Iceland has grown its pasta sales by a fifth this year, despite stagnation in the wider market.
The frozen retailer grew its sales by 20.1% to £8.3m, according to Kantar data [52 w/e 5 September 2021].
It comes at a time when most of its rivals struggled to grow pasta sales at all, as the category declined 2.2% in value against the tough comparables of 2020.
Admittedly, Iceland’s sales grew from a considerably smaller base – the retailer commands just a 1.5% share of the total pasta category.
However, its bigger rivals Asda, Sainsbury’s, Tesco and Lidl saw their share of the market fall: their pasta sales declined by 5.9%, 2.7%, 1.1% and 3.4% respectively. The Co-op, meanwhile, saw its sales in the category decline by 19.7%.
Barring Iceland, only Waitrose (up 1.1%), Morrisons (up 0.6%) and Marks & Spencer (up 2.6%) managed to grow pasta sales over the year.
The strong performance comes after the launch of Napolina’s frozen pasta exclusively in Iceland.

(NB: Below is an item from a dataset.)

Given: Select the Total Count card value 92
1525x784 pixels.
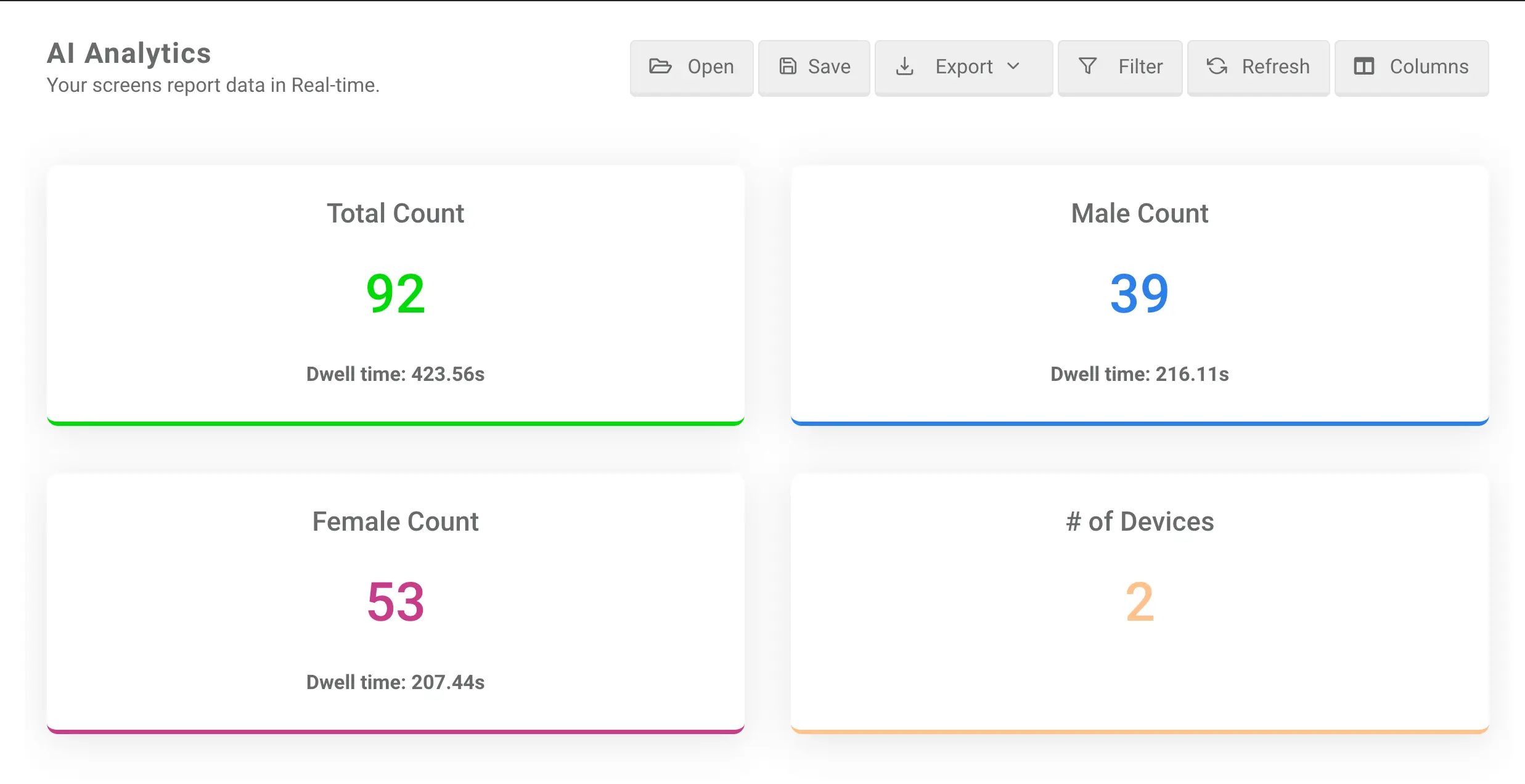Looking at the screenshot, I should [x=395, y=294].
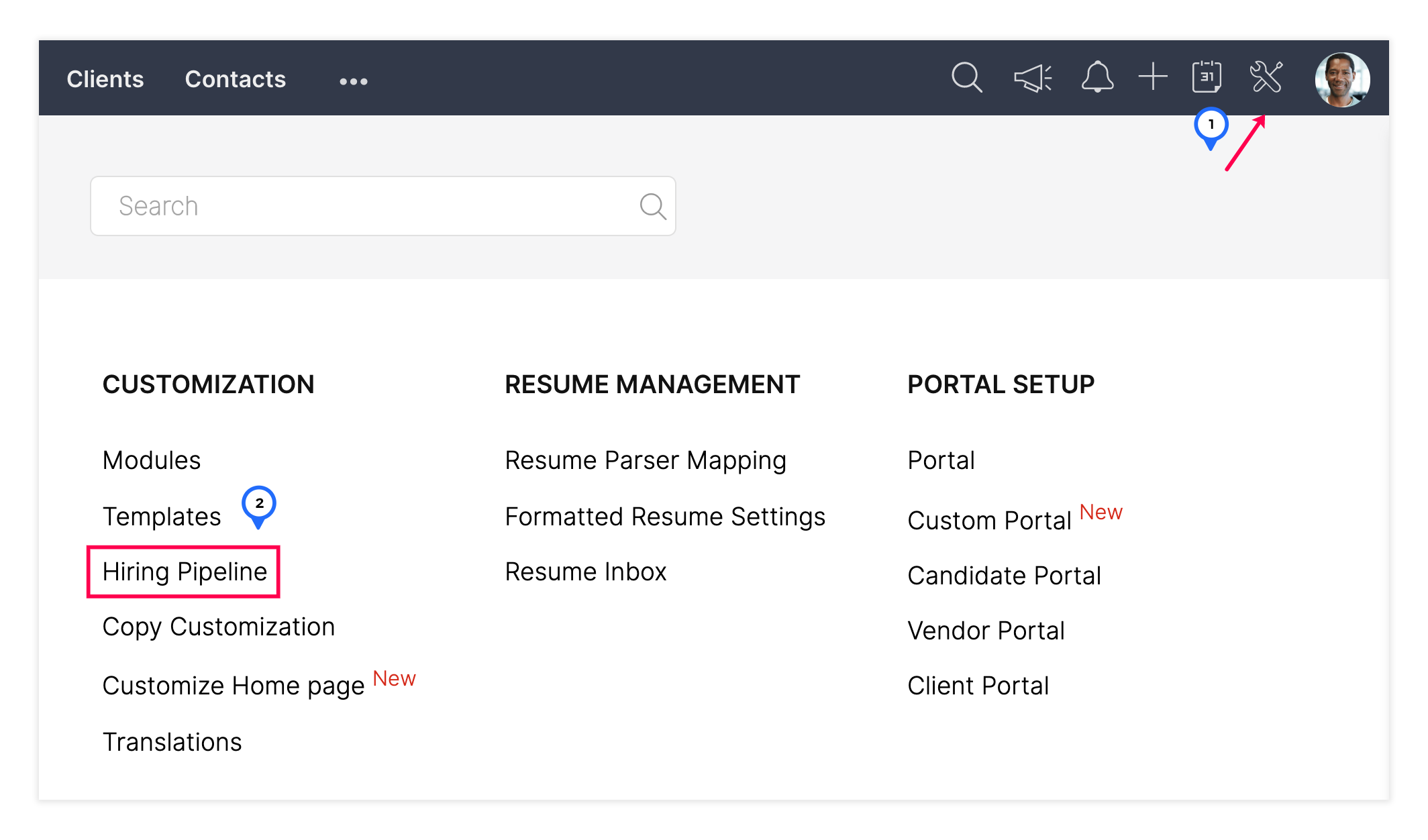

The range, which Napolina claimed was the UK’s first range of ‘fresh frozen’ pastas, hit freezers in April 2020.
Since then, other brands have jumped on the format including Beroni, which debuted its fresh frozen pasta range early this year.
Although total pasta sales have fallen over the past year, the performance has varied widely by format. Many dried pasta subcategories faced double-digit declines – dry fusilli, for example, was down 14.9%.
This was largely down to the demise of scratch cooking “as shoppers have returned to their busy schedules outside of the home”, said Kantar analyst Isabella Baker.
However, fresh pastas still put in a strong performance, growing “due to uplifts predominantly in purchase frequency”, Baker added. Fresh filled pasta grew fastest, with a 10.2% rise in value sales to total £115.5m.